Sri Mulyani Lapor ke DPR: Realisasi APBN Surplus Rp22,8 Triliun per 15 Maret 2024
Sri Mulyani Lapor ke DPR: Realisasi
APBN Surplus Rp22,8 Triliun per 15 Maret 2024
Menteri Keuangan Sri Mulyani melaporkan
Kinerja Anggaran Pendapatan dan Belanja Negara (APBN) sampai dengan 15 Maret
2024 mencatatkan surplus senilai Rp22,8 triliun, setara 0,10 persen terhadap
Produk Domestik Bruto (PDB).
Hal ini disampaikan Menkeu dalam Rapat Kerja
dengan Komisi XI DPR RI hari ini, Selasa (19/3/2024).

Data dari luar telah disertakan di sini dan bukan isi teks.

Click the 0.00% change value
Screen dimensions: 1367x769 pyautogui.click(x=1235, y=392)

“Dibandingkan tahun lalu yang surplusnya
Rp122,9 triliun, ini penurunan cukup tajam, tapi kita masih cukup surplus
sampai dengan 15 Maret. Sehingga terhadap GDP kita masih 0,10 persen,” ujar Sri
Mulyani.
Adapun realisasi pendapatan negara hingga 15
Maret 2024 mencapai Rp493,2 triliun. Nilai tersebut setara 17,6 persen dari
target pendapatan 2024 yang dipatok sebesar Rp2.802,3 triliun.

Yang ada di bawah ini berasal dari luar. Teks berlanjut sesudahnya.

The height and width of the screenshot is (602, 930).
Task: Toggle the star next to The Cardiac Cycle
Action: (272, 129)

Pendapatan negara tersebut berasal dari
penerimaan pajak senilai Rp342,9 triliun, atau 17,2 persen dari target APBN
sebesar Rp2.309,9 triliun. Lalu, penerimaan kepabeanan dan cukai senilai Rp56,5
triliun, setara 17,6 persen dari target sebesar Rp321 triliun.
Selain itu, penerimaan Negara Bukan Pajak
(PNBP) hingga 15 Maret 2024 telah terealisasi senilai Rp93,5 triliun, setara
19,0 persen dari target PNBP tahun ini sebesar Rp492 triliun.

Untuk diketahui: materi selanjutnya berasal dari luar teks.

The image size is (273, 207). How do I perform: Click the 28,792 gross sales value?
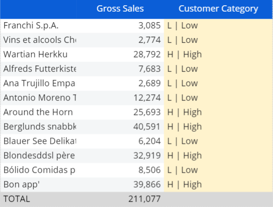pos(147,55)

“Jadi dalam hal ini pendapatan negara hinga
2,5 bulan atau dalam hal ini pelaksanaan APBN tahun 2024 mengalami kontraksi
dibandingkan tahun 2023,” jelas Menkeu.
Untuk belanja negara per 15 Maret 2024 telah
terealisasi Rp470,3 triliun atau 14,1 persen dari belanja negara sudah
terealisasi atau tumbuh 18 persen.
“Belanja pemerintah pusat dalam hal ini
mencapai Rp328,9 triliun atau 13,3 persen, tumbuh 17 persen dibandingkan tahun
sebelumnya,” paparnya.
Terutama untuk belanja K/L Rp165,4 triliun
atau 15,2 persen tumbuh 24,5 persen. Kenaikan yang cukup tinggi tersebut
disebabkan adanya pemilu yang terjadi di Februari 2024 lalu.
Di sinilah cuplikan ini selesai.